Cette crise algéro-marocaine est le fait d’une normalité apparente. En effet, il est d’actualité de constater fréquemment des tensions entre les deux pays. Cette banalité explique le mutisme des autorités algériennes quant à la bourde causée par son Ministre des affaires étrangères.
Néanmoins sur le plan africain, le Maroc a déployé une véritable stratégie de reconquête sur tous les plans. Cela est perceptible par de nombreux voyages privés et d’affaires du Roi du Maroc dans beaucoup de pays africains où il a signé de nombreuses conventions dans le domaine des infrastructures, du sport, de la religion, de l’éducation, des télécommunications et de la finance.

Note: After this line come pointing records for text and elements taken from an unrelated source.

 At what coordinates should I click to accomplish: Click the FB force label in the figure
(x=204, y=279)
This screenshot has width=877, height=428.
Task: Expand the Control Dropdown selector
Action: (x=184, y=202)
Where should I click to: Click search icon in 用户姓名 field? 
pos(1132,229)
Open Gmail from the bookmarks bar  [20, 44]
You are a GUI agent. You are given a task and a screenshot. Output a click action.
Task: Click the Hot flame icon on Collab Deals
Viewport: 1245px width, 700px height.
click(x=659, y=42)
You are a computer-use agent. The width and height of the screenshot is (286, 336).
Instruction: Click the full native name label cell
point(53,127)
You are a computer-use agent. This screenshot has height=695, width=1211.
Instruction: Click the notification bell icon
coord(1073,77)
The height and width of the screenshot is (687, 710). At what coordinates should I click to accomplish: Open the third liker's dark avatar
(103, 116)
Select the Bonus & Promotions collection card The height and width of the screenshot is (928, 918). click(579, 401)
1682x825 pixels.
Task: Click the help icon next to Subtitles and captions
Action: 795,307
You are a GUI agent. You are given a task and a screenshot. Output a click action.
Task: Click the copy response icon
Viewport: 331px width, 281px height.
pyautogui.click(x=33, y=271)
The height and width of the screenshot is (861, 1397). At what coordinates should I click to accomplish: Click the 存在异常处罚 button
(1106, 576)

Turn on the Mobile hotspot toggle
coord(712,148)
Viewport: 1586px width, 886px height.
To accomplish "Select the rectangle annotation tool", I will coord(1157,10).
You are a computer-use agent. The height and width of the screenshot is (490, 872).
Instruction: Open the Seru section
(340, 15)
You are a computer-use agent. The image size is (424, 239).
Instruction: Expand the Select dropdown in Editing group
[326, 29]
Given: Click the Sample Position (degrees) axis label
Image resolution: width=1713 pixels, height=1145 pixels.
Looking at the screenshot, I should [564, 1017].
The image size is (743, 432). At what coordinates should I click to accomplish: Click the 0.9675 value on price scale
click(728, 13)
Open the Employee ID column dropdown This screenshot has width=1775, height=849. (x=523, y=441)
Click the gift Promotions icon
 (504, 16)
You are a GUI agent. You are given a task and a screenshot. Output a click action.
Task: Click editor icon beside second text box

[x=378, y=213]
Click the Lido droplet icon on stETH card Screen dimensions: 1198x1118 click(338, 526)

Le Royaume Chérifien vise à travers ce gigantesque plan d’actions, de développer un modèle de coopération sud-sud. Le vrai objectif « soft-power » du Maroc est surtout de consolider et de renforcer la force de sa matrice socio-dynamique en consolidant ses soutiens sur le sujet du Sahara marocain mais en plus d’essayer de faire infléchir certaines positions hostiles à son égard ; surtout de confondre l’Algérie qui se replie sur elle-même, avec un pouvoir politique faible et un regain de violence faite aux immigrés africains en leur demandant de partir par des mesures d’expulsion. Dans le même temps, le Royaume du Maroc lance de nombreuses vagues de régularisation et d’intégration des immigrés africains.
L’ultime action du retour du Maroc sur la scène politique africaine reste sa réintégration au sein de l’Union Africaine, où son avis commence à compter et surtout que le Maroc se positionne comme le Leader naturel pour de nombreux pays africains francophones.